> [Requirement] Quote everything in the records from the line containing "Task: Click the" down to the line containing "click(1368, 422)", both lines included, and leave the pictures out of your answer.

-- begin Data entries --

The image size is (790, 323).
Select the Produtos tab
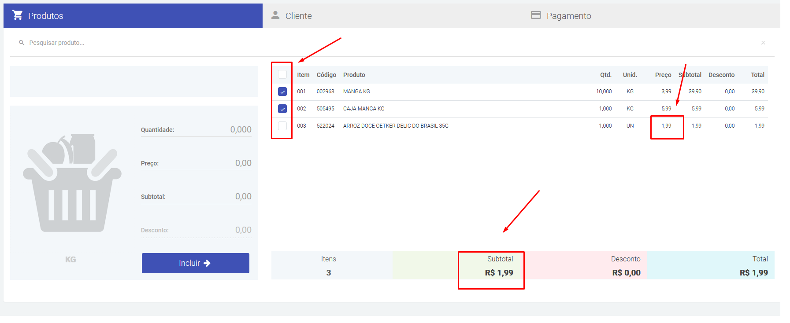point(46,16)
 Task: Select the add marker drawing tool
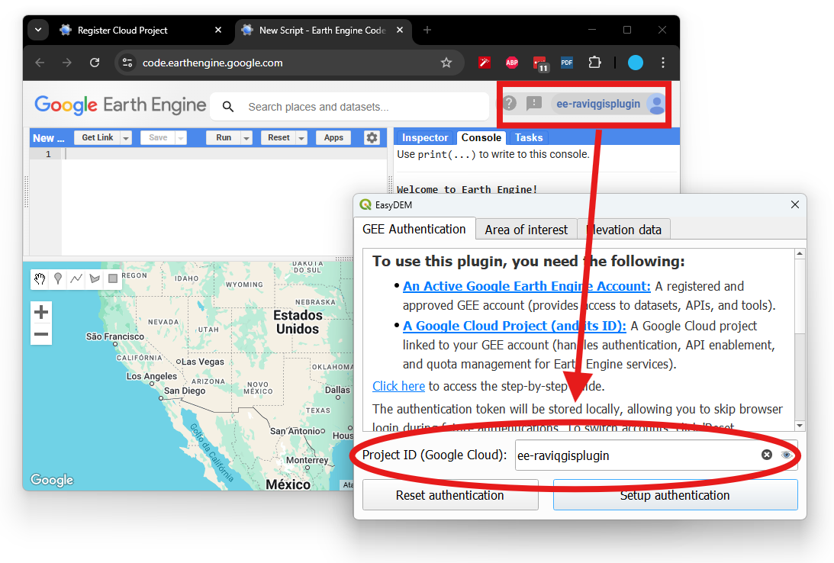58,279
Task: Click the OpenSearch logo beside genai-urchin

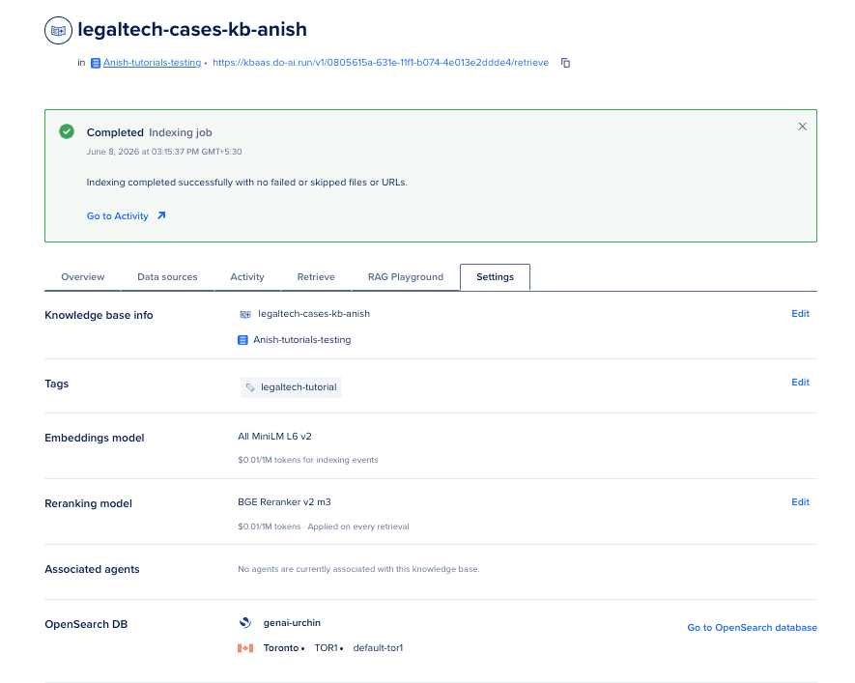Action: [245, 622]
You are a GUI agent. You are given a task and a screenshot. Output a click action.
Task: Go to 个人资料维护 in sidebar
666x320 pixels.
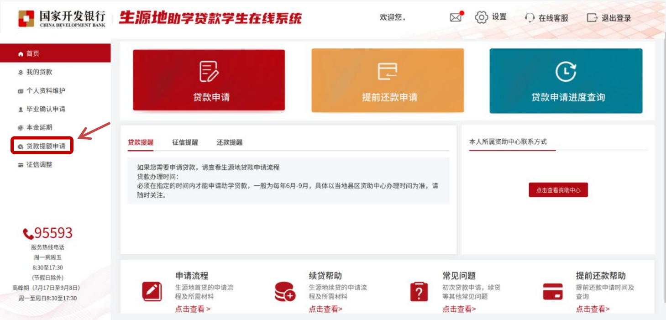point(46,90)
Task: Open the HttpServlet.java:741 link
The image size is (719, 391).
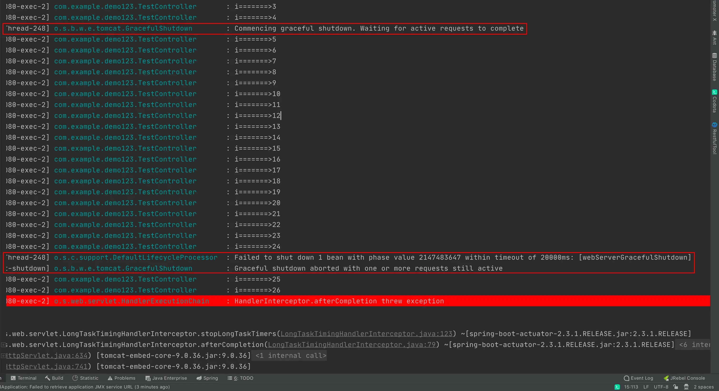Action: click(x=47, y=366)
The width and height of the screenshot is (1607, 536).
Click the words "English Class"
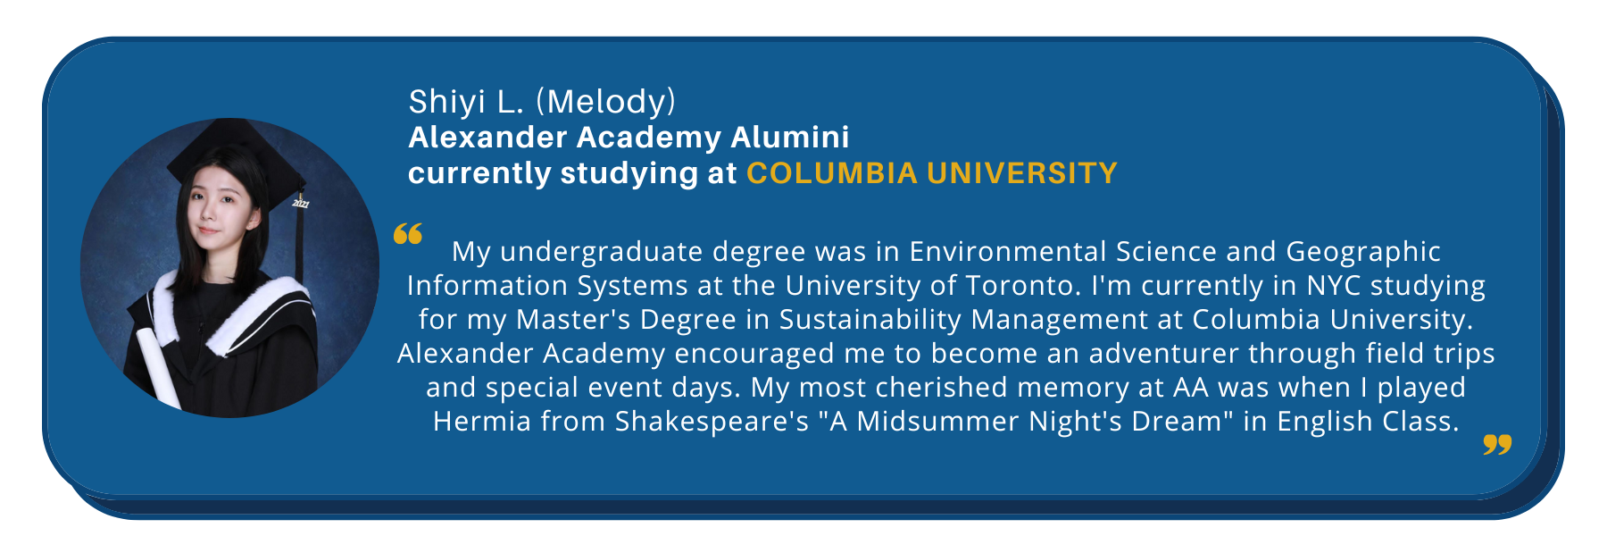click(1368, 422)
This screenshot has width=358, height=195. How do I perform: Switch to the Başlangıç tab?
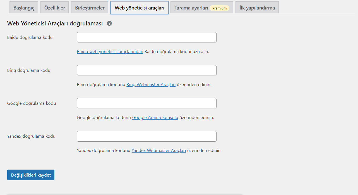click(24, 8)
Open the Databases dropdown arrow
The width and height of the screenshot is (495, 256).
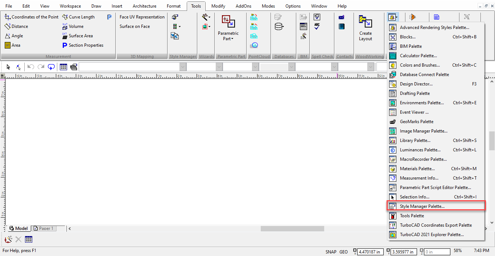click(x=282, y=27)
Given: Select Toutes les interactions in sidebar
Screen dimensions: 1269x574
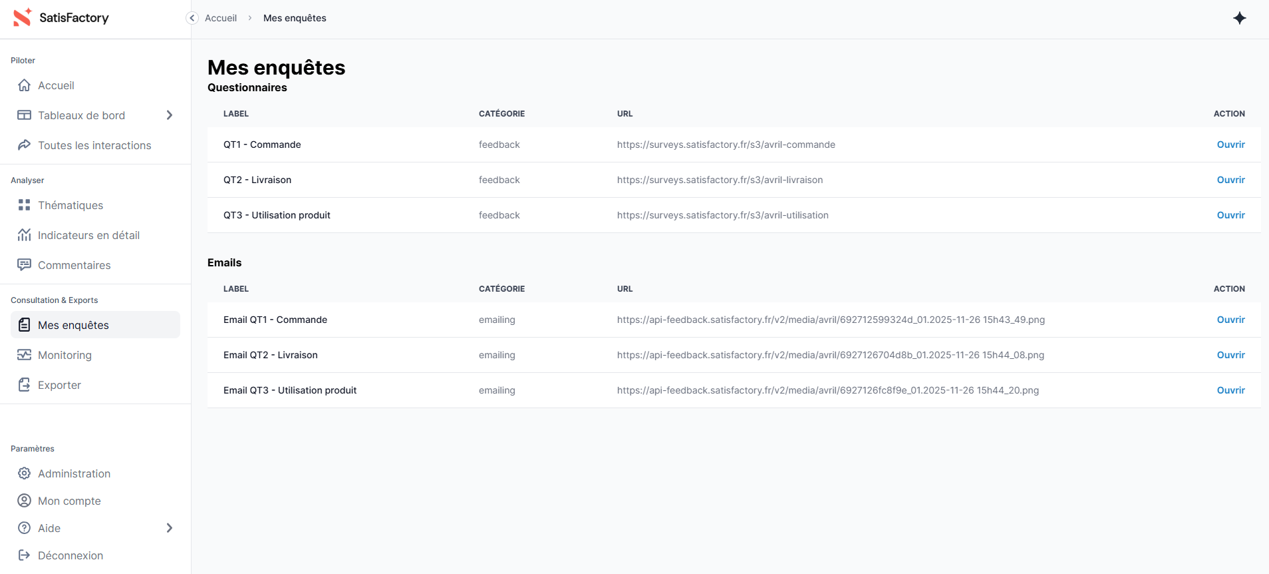Looking at the screenshot, I should (x=94, y=145).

-- end Data entries --

> [Exercise output]
Task: Click the OpenSearch logo beside genai-urchin

Action: [245, 622]
You are a GUI agent. You are given a task and a screenshot. Output a click action.
Task: Go to 个人资料维护 in sidebar
666x320 pixels.
point(46,90)
Task: Open the HttpServlet.java:741 link
The image size is (719, 391).
Action: click(x=47, y=366)
The width and height of the screenshot is (1607, 536).
Click the words "English Class"
click(1368, 422)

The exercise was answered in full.